I thought I had found something good.
Fergus Hume’s short story “A Spirit in My Feet” (1906) begins with a doctor preparing to open his practice in a rural English town. He asks why a prime property is being offered for such low rent, and he’s told it’s because of the previous tenants.
They packed their bags and vamoosed, claiming there’s a ghost.
It’s an introduction found in many Victorian ghost stories, but I was hoping this doctor character might give me another name to add to my list of early occult detectives. After all, doctor-detectives have a prominent place on that list. In fact, after Hume’s skeptical physician agrees to occupy the allegedly haunted house — but begins to experience odd feelings of being watched once he’s moved in — he tells himself: “I shall go to bed, and to-morrow take steps to investigate the cause of these silly fears.”
I hoped there would be an investigation, turning the doctor into a detective, if only a debunking detective. But the ghost is revealed to be real! And there’s a crime underlying the haunting! Things were looking promising.
Unfortunately, it’s the ghost — not the doctor — who becomes the active agent in unraveling the crime and haunting. That and dumb luck. The doctor remains a central but passive participant. In the end, it would be too great a stretch to call him an occult detective.
I had better luck with another short story, “The Spectre in the Cart” (1899), by Thomas Nelson Page. Page, it should be noted up front, is among the “Lost Cause” school of writers. Working in the wake of the American Civil War, these Southern, white writers defended their region and history by portraying rebel leaders as heroic and the North — especially, Reconstruction — as villainous. African-Americans are portrayed as devoted to serving their white neighbors, perpetuating the myth that slavery was in keeping with racial predilection.
“The Spectre in the Cart” takes place “the year after we had emancipated ourselves from carpet-bag rule,” according to the central narrator. This narrator, named Stokeman, is the State’s Attorney for his close-knit county. When a murder occurs, he assumes the role of detective to find the criminal. The trouble is traced to Absalom Turnell, an African-American character, who left the community and returned with fervent racial animosity. The unsubtle implication is that the races would have gotten along just fine in the South if not corrupted by outside — read: Yankee — ideas of racial justice.
Though Stokeman attempts to ensure that Absalom is subject to due process of law, mob rule and masked vigilantes ultimately decide the case. Absalom is lynched. Stokeman is left haunted psychologically by the events. He is also literally haunted by apparitions.

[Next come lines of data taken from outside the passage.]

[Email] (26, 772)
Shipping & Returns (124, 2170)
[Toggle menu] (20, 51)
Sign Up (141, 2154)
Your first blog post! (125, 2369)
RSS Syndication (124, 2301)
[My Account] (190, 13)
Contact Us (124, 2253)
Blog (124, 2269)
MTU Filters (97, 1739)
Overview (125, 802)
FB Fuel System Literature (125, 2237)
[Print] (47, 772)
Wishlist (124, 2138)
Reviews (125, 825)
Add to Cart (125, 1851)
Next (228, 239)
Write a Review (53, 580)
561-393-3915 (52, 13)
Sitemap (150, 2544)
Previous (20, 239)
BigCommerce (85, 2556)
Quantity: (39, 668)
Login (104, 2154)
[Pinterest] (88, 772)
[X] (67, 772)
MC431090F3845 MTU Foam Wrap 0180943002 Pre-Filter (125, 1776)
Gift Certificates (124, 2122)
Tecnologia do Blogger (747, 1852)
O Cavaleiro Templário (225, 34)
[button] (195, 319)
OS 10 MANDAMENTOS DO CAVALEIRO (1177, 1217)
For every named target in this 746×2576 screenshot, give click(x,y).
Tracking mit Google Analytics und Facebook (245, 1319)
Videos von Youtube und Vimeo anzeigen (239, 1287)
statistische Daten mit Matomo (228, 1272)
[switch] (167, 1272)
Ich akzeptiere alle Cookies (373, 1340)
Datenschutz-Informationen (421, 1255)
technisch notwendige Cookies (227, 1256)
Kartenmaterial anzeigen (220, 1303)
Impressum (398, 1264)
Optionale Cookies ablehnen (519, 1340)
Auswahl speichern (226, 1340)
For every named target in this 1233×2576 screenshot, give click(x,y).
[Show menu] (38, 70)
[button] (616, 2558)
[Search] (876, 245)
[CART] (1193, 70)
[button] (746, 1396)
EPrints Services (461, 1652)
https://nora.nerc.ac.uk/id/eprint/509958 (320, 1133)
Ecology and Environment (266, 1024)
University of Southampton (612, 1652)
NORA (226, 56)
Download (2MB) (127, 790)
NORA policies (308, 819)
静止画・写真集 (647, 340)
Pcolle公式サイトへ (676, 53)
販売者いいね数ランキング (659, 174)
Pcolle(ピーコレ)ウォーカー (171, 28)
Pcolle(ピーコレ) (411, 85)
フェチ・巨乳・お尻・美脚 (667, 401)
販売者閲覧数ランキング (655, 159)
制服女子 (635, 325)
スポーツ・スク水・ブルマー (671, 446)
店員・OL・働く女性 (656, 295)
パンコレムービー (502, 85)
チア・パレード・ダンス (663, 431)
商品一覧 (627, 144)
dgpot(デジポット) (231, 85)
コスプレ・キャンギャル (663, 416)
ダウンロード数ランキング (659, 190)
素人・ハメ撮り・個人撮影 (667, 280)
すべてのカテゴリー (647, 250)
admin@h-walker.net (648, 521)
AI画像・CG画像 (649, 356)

All of this might seem far too serious a subject to qualify for occult detective fiction. Admittedly, it’s not an easy fit. The supernatural element seems to be a side effect or a metaphor to express the main character’s mental damage instead of the focus of the story. A similar feeling is evoked in W.W.’s “The Phantom Hearse,” found on my list under 1889. Yet both of these stories blur the line between violations of moral laws and physical laws, a line that is key to occult detective fiction.
Furthermore, “The Spectre in the Cart” opens with Stokeman debunking reports of an earlier, unrelated haunting. He has a history of investigating occult phenomenon, in other words. By the story’s end, though, he’s a man who is forced to accept the fact that physical laws can be broken just as moral ones can. As such, he is an especially interesting novice-detective, joining those occult detectives who confront supernatural intrusions into the natural world for the first time.